=== WORK TASK ===
Would you retype every entry that follows without altering a word?

=== DATA FOR PROCESSING ===
#####

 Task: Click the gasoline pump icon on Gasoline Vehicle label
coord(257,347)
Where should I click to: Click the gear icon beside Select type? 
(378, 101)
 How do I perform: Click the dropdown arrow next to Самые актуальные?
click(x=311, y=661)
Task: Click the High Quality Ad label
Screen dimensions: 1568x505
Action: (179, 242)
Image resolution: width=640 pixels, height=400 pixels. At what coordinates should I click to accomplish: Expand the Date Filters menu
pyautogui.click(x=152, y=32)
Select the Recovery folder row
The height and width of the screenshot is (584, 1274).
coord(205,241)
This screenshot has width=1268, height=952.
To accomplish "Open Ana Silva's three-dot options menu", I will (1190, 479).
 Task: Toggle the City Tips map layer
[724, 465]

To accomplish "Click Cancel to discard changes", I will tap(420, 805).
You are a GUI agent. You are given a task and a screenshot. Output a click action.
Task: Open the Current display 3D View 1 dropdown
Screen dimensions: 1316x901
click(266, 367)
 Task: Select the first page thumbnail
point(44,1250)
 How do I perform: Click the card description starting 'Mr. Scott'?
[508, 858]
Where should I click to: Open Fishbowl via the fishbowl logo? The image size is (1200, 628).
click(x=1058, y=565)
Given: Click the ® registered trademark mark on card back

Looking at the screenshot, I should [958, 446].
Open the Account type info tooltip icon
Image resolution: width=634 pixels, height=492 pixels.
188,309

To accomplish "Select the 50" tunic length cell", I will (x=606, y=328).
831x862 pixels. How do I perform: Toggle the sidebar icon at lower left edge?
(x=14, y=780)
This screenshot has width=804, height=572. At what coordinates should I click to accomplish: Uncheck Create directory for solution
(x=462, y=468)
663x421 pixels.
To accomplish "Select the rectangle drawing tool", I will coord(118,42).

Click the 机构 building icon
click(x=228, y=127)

#####

=== ANSWER AREA ===
 Task: Click the gasoline pump icon on Gasoline Vehicle label
coord(257,347)
Where should I click to: Click the gear icon beside Select type? 
(378, 101)
 How do I perform: Click the dropdown arrow next to Самые актуальные?
click(x=311, y=661)
Task: Click the High Quality Ad label
Screen dimensions: 1568x505
Action: (179, 242)
Image resolution: width=640 pixels, height=400 pixels. At what coordinates should I click to accomplish: Expand the Date Filters menu
pyautogui.click(x=152, y=32)
Select the Recovery folder row
The height and width of the screenshot is (584, 1274).
coord(205,241)
This screenshot has width=1268, height=952.
To accomplish "Open Ana Silva's three-dot options menu", I will (1190, 479).
 Task: Toggle the City Tips map layer
[724, 465]

To accomplish "Click Cancel to discard changes", I will tap(420, 805).
You are a GUI agent. You are given a task and a screenshot. Output a click action.
Task: Open the Current display 3D View 1 dropdown
Screen dimensions: 1316x901
click(266, 367)
 Task: Select the first page thumbnail
point(44,1250)
 How do I perform: Click the card description starting 'Mr. Scott'?
[508, 858]
Where should I click to: Open Fishbowl via the fishbowl logo? The image size is (1200, 628).
click(x=1058, y=565)
Given: Click the ® registered trademark mark on card back

Looking at the screenshot, I should [958, 446].
Open the Account type info tooltip icon
Image resolution: width=634 pixels, height=492 pixels.
188,309

To accomplish "Select the 50" tunic length cell", I will (x=606, y=328).
831x862 pixels. How do I perform: Toggle the sidebar icon at lower left edge?
(x=14, y=780)
This screenshot has width=804, height=572. At what coordinates should I click to accomplish: Uncheck Create directory for solution
(x=462, y=468)
663x421 pixels.
To accomplish "Select the rectangle drawing tool", I will coord(118,42).

Click the 机构 building icon
click(x=228, y=127)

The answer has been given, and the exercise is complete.